In Profiles, AAP looks at several initiatives that have the potential to become influential cultural voices in the region, including the United Arab Emirates’ burgeoning art scene—from the 9th edition of the Sharjah Biennial to the three-year-old Art Dubai—as well as the new Nam June Paik Center in Korea, with its mission of encouraging the kind of experimentation practiced by video artist Nam June Paik and the 1960s avant-garde artist group Fluxus.

In a more pensive mode, in Essays, we look at Bengali modernism in the early 20th century. For the Point, Hammad Nasar of the London nonprofit Green Cardamom gallery considers the ramifications of the Mumbai bombings on the cultural sector in the Subcontinent. In Projects, AAP sits down with Beijing-based painters Liu Xiaodong and Yu Hong, who discuss what it means to be an artist in China today. We also listen to one of Mumbai’s great modern painters, Jehangir Sabavala, talk about the colors that have inspired his work over the last 60 years, illustrating his love affair with a palette of hues and tones. In Manila, Marylene Sahakian takes us into photographer Ringo Bunoan’s studio for Where I Work. Rounding out the magazine is senior editor Don J. Cohn’s review of three recent books on contemporary Chinese art.

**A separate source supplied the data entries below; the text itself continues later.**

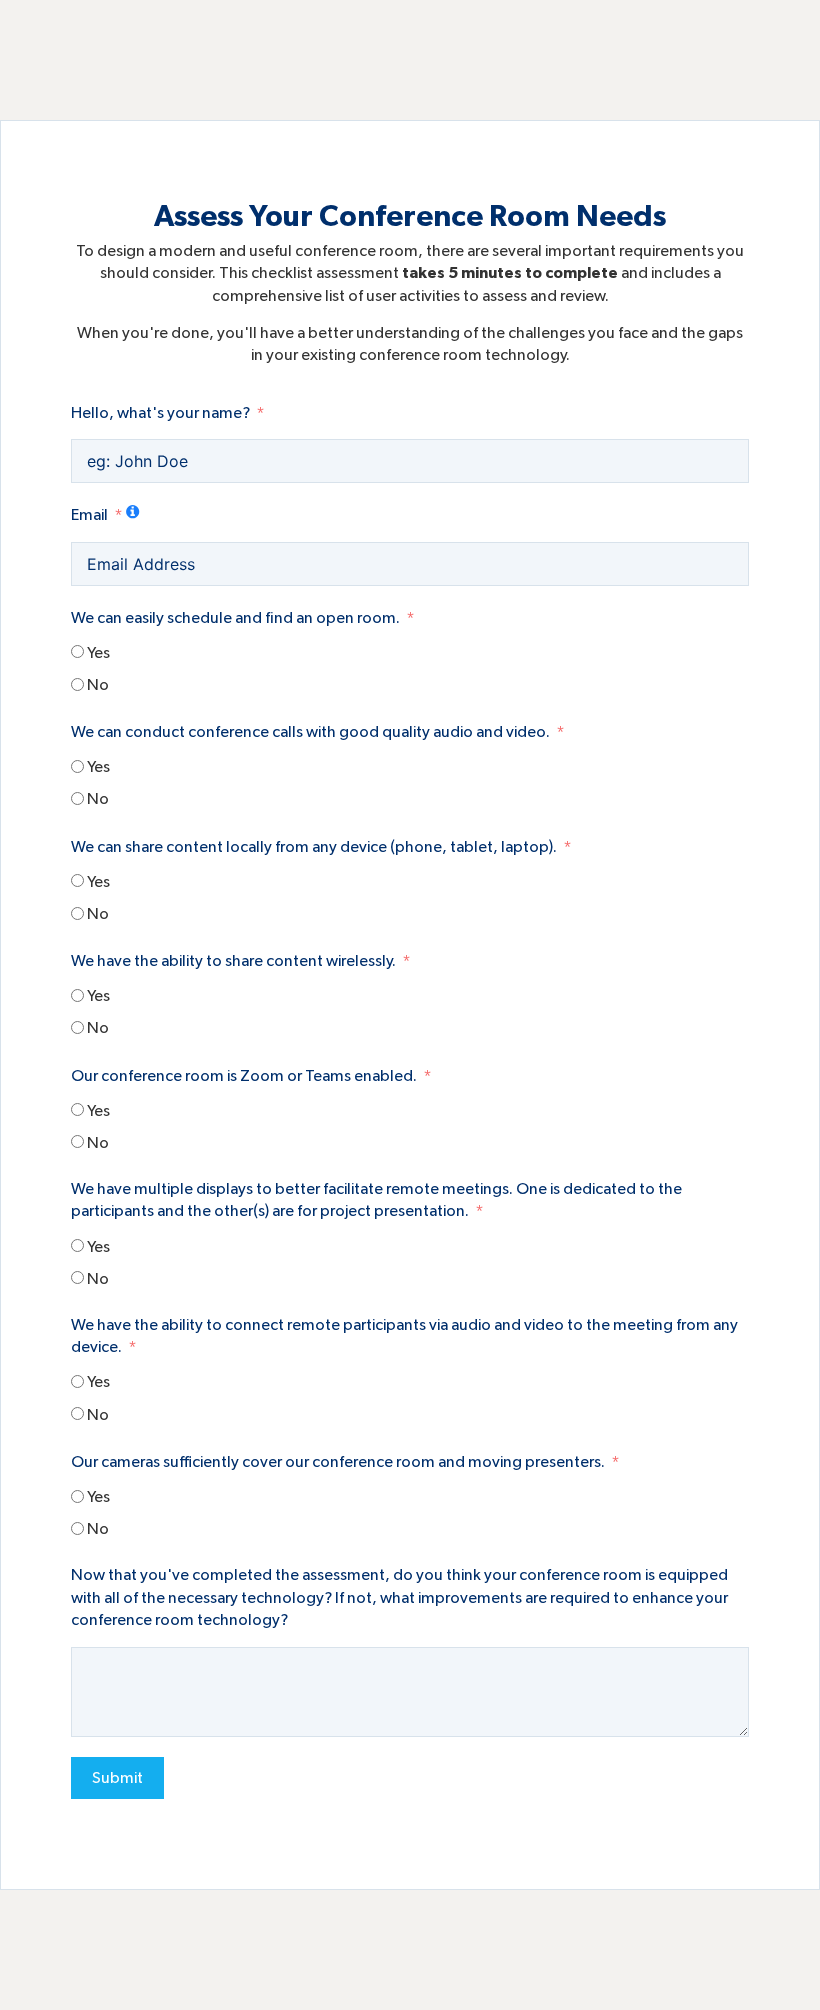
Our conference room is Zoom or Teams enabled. (244, 1076)
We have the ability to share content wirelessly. (233, 961)
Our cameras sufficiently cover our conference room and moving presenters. (338, 1462)
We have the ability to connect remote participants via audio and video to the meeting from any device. (404, 1336)
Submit (117, 1778)
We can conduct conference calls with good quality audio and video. (310, 732)
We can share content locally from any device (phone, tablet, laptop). (314, 847)
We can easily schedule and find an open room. (235, 618)
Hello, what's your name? (160, 413)
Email (89, 515)
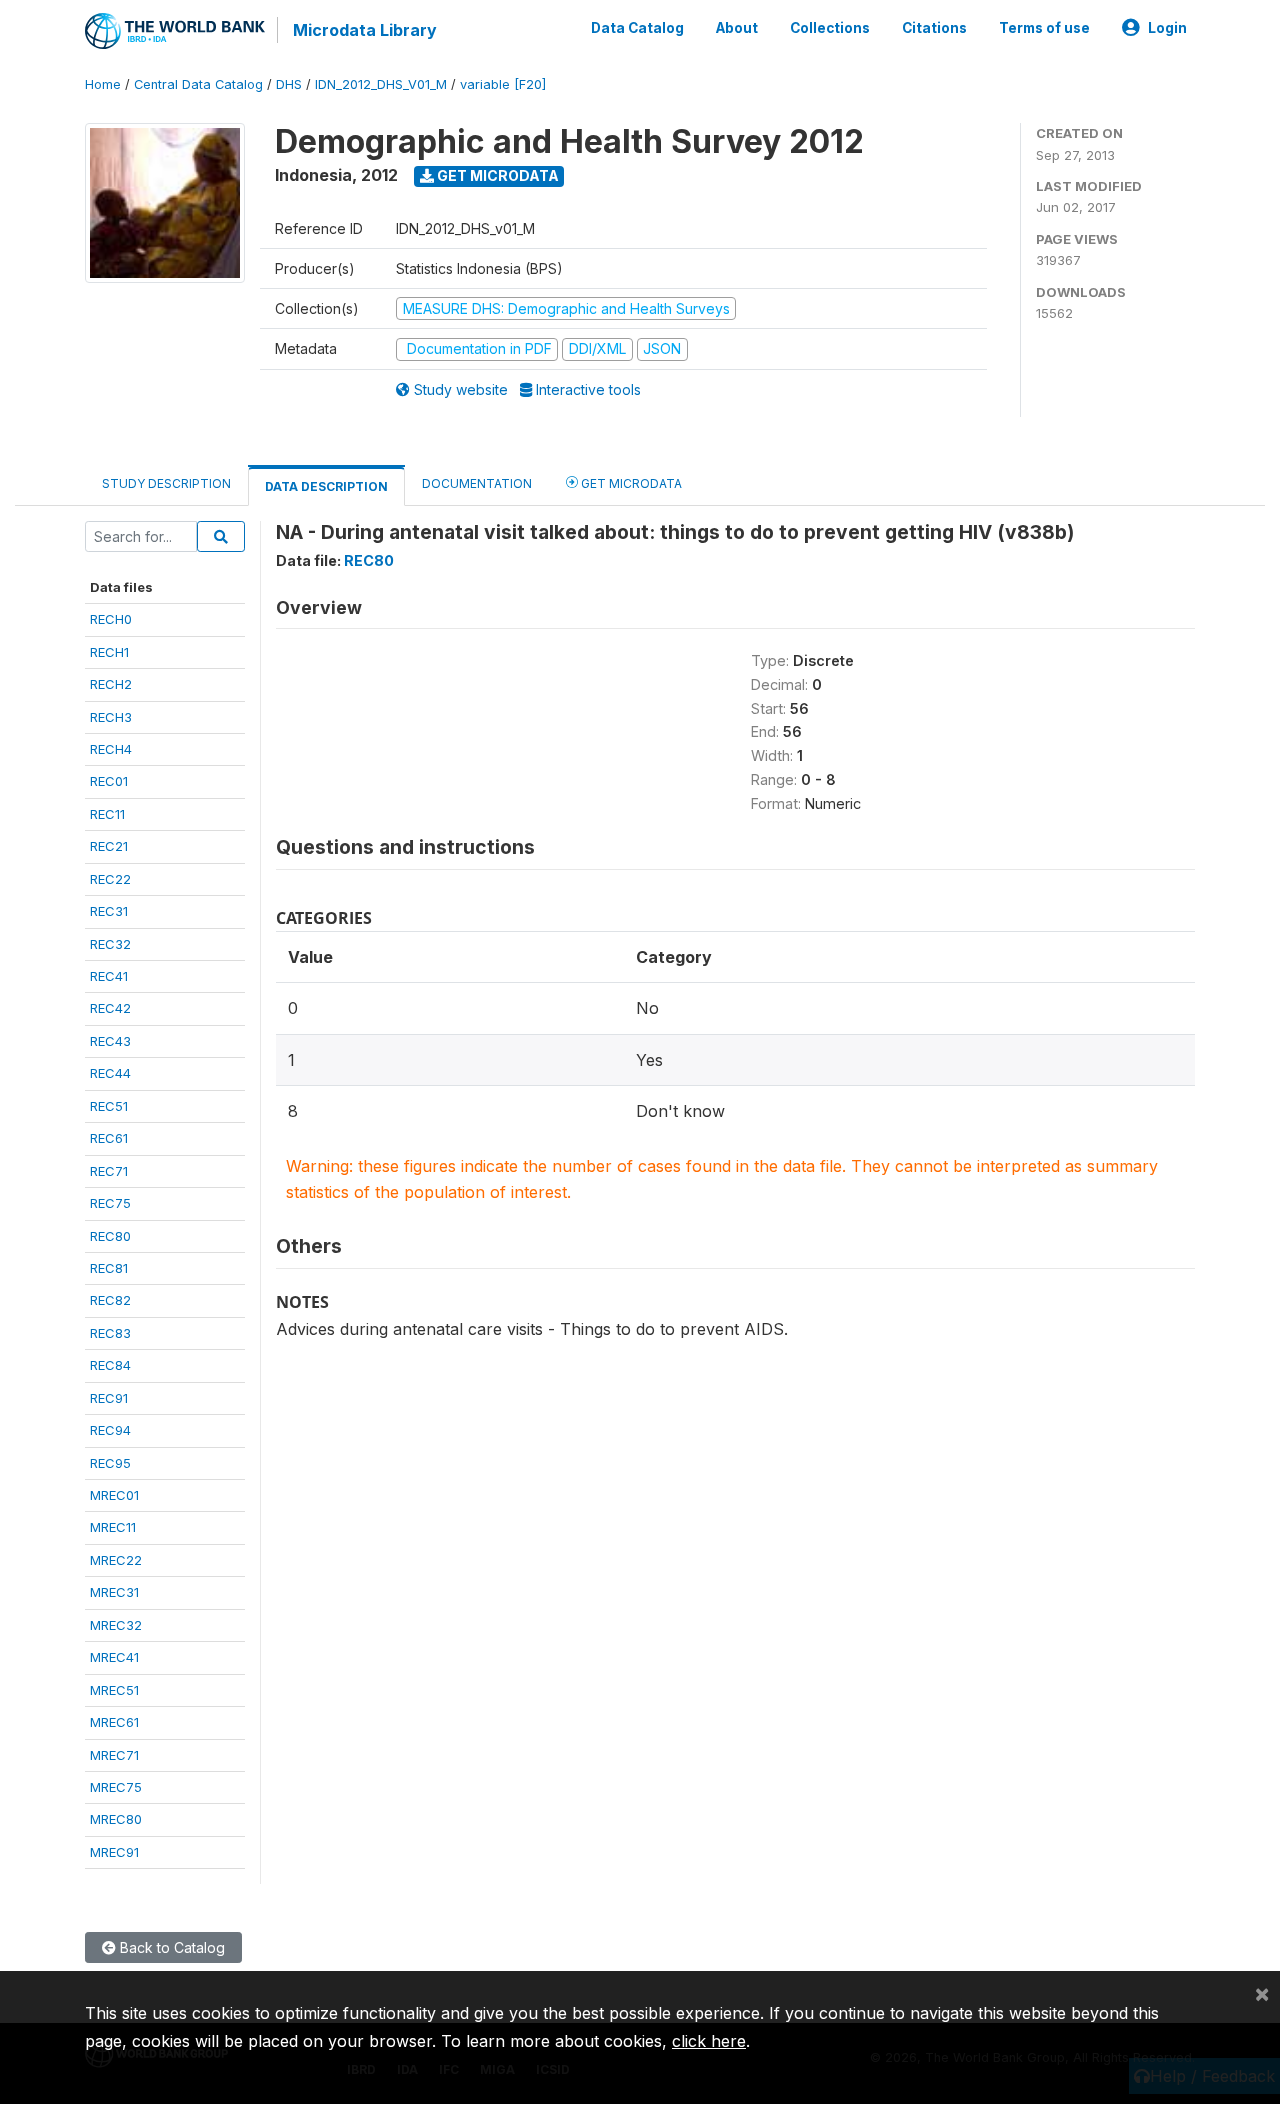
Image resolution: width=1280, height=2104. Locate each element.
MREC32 (116, 1625)
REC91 (109, 1398)
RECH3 (111, 717)
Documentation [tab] (477, 483)
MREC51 (114, 1690)
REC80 (110, 1236)
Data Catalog (637, 28)
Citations (934, 28)
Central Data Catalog (198, 84)
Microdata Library (365, 30)
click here (709, 2041)
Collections (830, 28)
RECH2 (111, 684)
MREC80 (116, 1819)
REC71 (109, 1171)
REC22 (110, 879)
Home (103, 84)
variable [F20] (503, 84)
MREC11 (113, 1527)
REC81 (109, 1268)
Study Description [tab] (166, 483)
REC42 (110, 1008)
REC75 (110, 1203)
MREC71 (114, 1755)
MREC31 (114, 1592)
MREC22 (116, 1560)
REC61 (109, 1138)
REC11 (107, 814)
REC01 (109, 781)
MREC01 (114, 1495)
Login (1167, 28)
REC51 (109, 1106)
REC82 (110, 1300)
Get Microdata (496, 175)
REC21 (109, 846)
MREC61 (114, 1722)
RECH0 (111, 619)
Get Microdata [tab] (630, 483)
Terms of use (1044, 28)
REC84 (110, 1365)
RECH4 (111, 749)
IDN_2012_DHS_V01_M (381, 84)
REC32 (110, 944)
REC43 (110, 1041)
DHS (289, 84)
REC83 (110, 1333)
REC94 (110, 1430)
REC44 (110, 1073)
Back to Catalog (170, 1947)
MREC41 (114, 1657)
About (737, 28)
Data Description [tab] (326, 486)
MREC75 (116, 1787)
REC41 (109, 976)
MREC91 (114, 1852)
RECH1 (109, 652)
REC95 (110, 1463)
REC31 (109, 911)
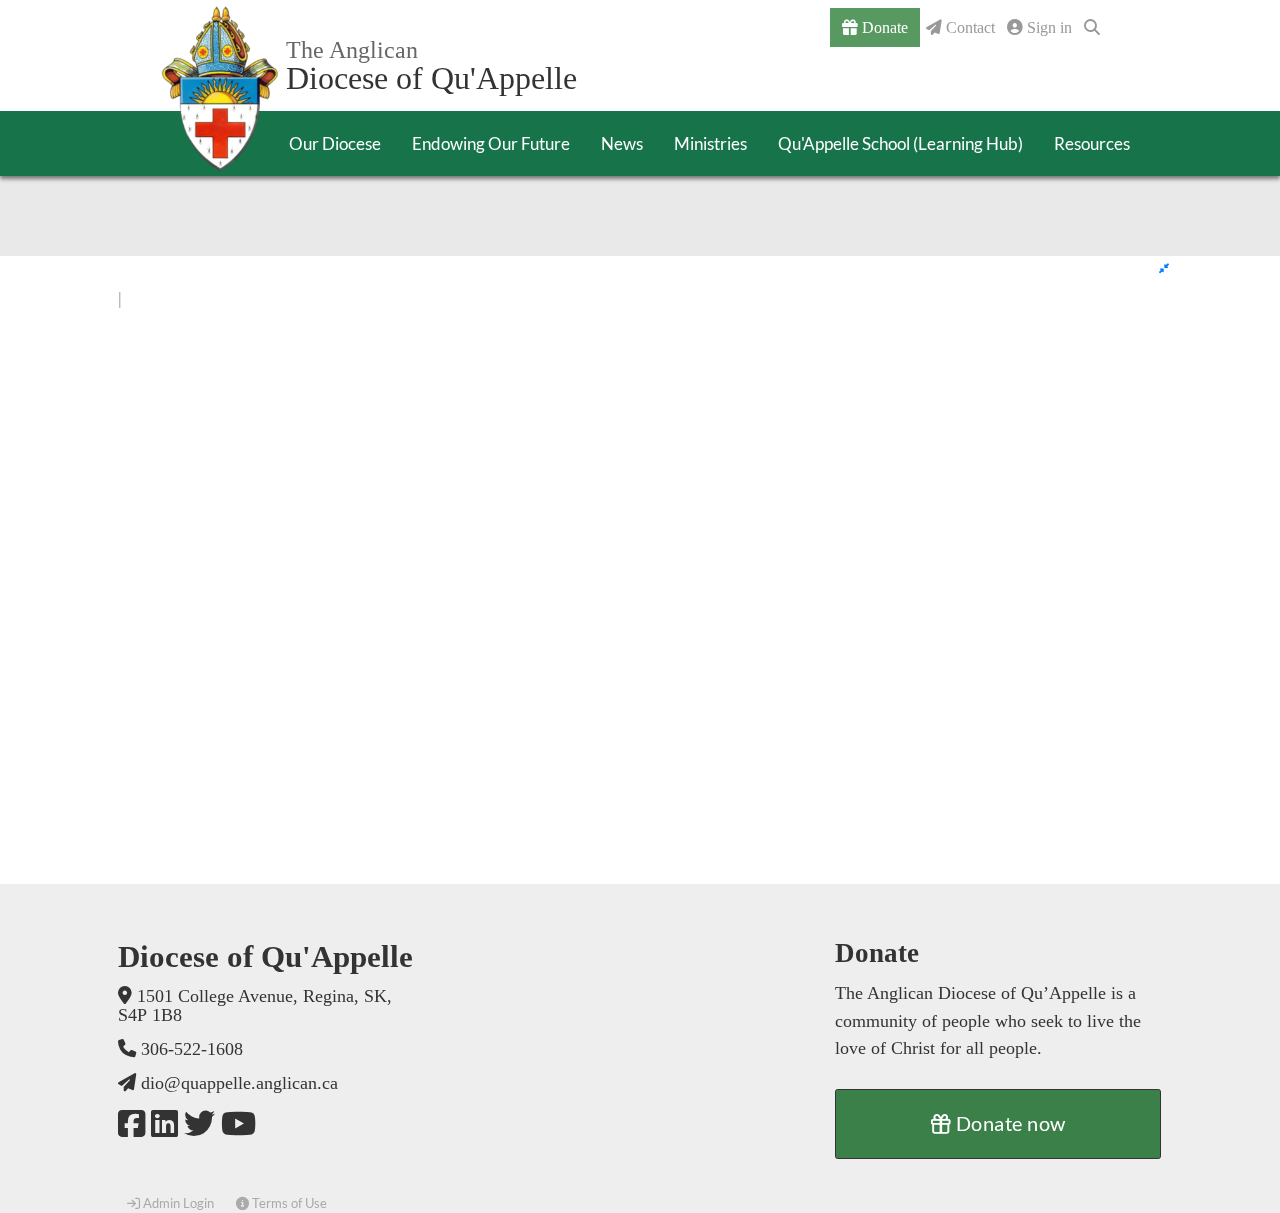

While the future may look economically bleak, there’s bound to be a silver lining in it somewhere. While I was reading dates for On Kawara’s project One Million Years at David Zwirner one gray day this past January, I could not help but wonder if gallerists, critics and artists will recall a not too distant moment—much less than the six centuries I went through in two hours—when the talk shifted from “What does it look like?” to “How much does it cost?” Let’s hope that in the coming months we will see a return to an appreciation of the true value of art.